Criado por Skottie Young, o quadrinho é uma versão hilária e perversa de contos infantis de fantasia. Temos muitas referências do gênero, passando pela própria Gertrude, uma versão sádica de Alice e Dorothy. A protagonista é acompanhada por Larry, um inseto cínico e depressivo inspirado em Jiminy Cricket, com ambos os personagens enfrentando cenários fantásticos aludindo de Cinderela até Senhor dos Anéis. O roteiro de Young é inteligente no uso de clichês, situações e tipos de subgênero de fantasia, como Espada e Feitiçaria, Fábula e Bruxas, para efeitos cômicos, sempre com um estilo paródico e um humor sombrio.

As desventuras de Gertrude são rapidamente divertidas, como formas de esquetes, com uma abordagem narrativa lunática e cheia de infortúnios que parecem ter saído dos melhores episódios de Looney Tunes, mas, claro, com muito sangue, canibalismo e xingamentos.

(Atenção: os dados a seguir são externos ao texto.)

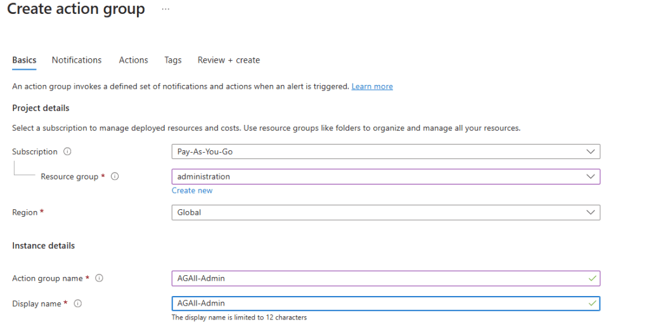The image size is (649, 329).
Task: Click the Action group name info icon
Action: point(99,278)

Aliás, os diálogos são extremamente hilários e criativos, brincando com a censura de palavrões com termos “fofos” – com ótima escolha de fontes e estilização das letras por parte de Nate Piekos -, e com piadas muito bem-escritas entre a ironia e a ofensa de uma comédia adulta de proporcionar gargalhadas altas, especialmente em seus pandemônios visuais.

Não apenas escritor, Young é um artista espetacular, mesclando a estética inocente de contos de fadas infantis com a perversidade da história, no mesmo estilo satírico de sitcoms animadas como South Park e Family Guy. Os desenhos do autor têm uma pegada ironicamente chibi, trazendo muitas risadas com a personalidade maligna de Gertrude num corpo infantil, com ilustrações cheia de exageros e com uma linguagem até de espetáculo, especialmente nas maravilhosas paisagens e nos diversos splash-pages de Fairyland. Young é acompanhado pela explosão de cores de Jean-François Beaulieu, dando uma identidade ainda mais viva e natural para a HQ, assim como impiedosamente banhada em gore.

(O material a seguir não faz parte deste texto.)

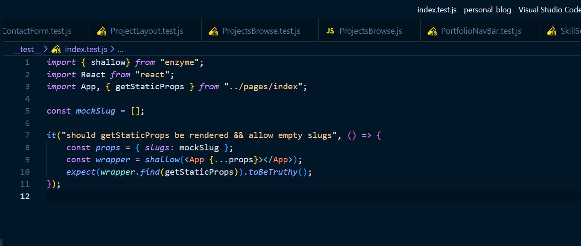
Task: Click the jest icon on ProjectsBrowse.test.js tab
Action: (x=213, y=31)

Agora, conceitualmente falando, I Hate Fairyland é limitado. Young não está interessado em dramas, desenvolvimento de personagens, mitologia e nem numa trajetória habitual de aventura, o que enquadra o quadrinho apenas na comédia. Mas a execução é tão incrivelmente inventiva com o humor, passando pelas dinâmicas tóxicas entre Gertrude e Larry, os inimigos e coadjuvantes imaginativos, até, claro, o estilo visual memorável, que a leitura da obra nunca soa superficial.  Também ajuda bastante o fato da série ter apenas 20 edições, terminando antes da experiência ficar repetitiva e a inspiração esvaziar – ainda que o desfecho seja muito súbito para meu gosto.

Em I Hate Fairyland, cada painel é caos, mas a arte lembra livros infantis, o que deixa tudo mais delicioso de ler e rir. Skottie Young criou uma paródia essencialmente espontânea do mundo de fantasia e dos contos de fadas, presenteando o leitor com uma das protagonistas mais desagradavelmente divertidas de acompanhar. É uma comédia honesta, perfurando qualquer tipo de pudor para fazer o leitor dar risadas das coisas mais criativamente viscerais e perversas. O “Era uma vez…” da infância nunca será o mesmo após as chacinas de Gertrude.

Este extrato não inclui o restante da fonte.